Generally speaking, your basis cannot drop below zero. If you have received payments in excess of the amount paid for the stock, that's a disposition of the stock subject to taxation. Please explain your situation in more detail.
Return of capital payments are often seen in the case of utility stocks, real estate investment trusts, or corporations which are paying dividends in excess of their earnings and profits. If that's your situation, you are required to recognize any excess return of capital payment as a capital gain distribution.
I believe that you report the cost basis as zero, not negative. As somebody else responded, once your ROC distributions exceeded your cost, you should have been reporting those distributions as capital gains all along.
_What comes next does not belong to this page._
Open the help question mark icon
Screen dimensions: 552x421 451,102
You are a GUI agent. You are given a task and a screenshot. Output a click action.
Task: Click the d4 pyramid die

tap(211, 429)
I'm not sure if they are considered short or long-term capital gains though, so definitely check into that. It's the same net result conceptually, if you reported a cost basis of negative $10, that's just like saying you made an extra $10 in capital gains when you sold the stock.
Quick followup, IRS publication 550 says it all and fairly clearly:
Under the 'Nondividend Distributions' section:
A nondividend distribution reduces the basis of your stock. It is not taxed until your basis in the stock is fully recovered. This nontaxable portion also is called a return of capital; it is a return of your investment in the stock of the company. If you buy stock in a corporation in different lots at different times, and you cannot definitely identify the shares subject to the nondividend distribution, reduce the basis of your earliest purchases first.
When the basis of your stock has been reduced to zero, report any additional nondividend distribution you receive as a capital gain. Whether you report it as a long-term or short-term capital gain depends on how long you have held the stock. See Holding Period in chapter 4.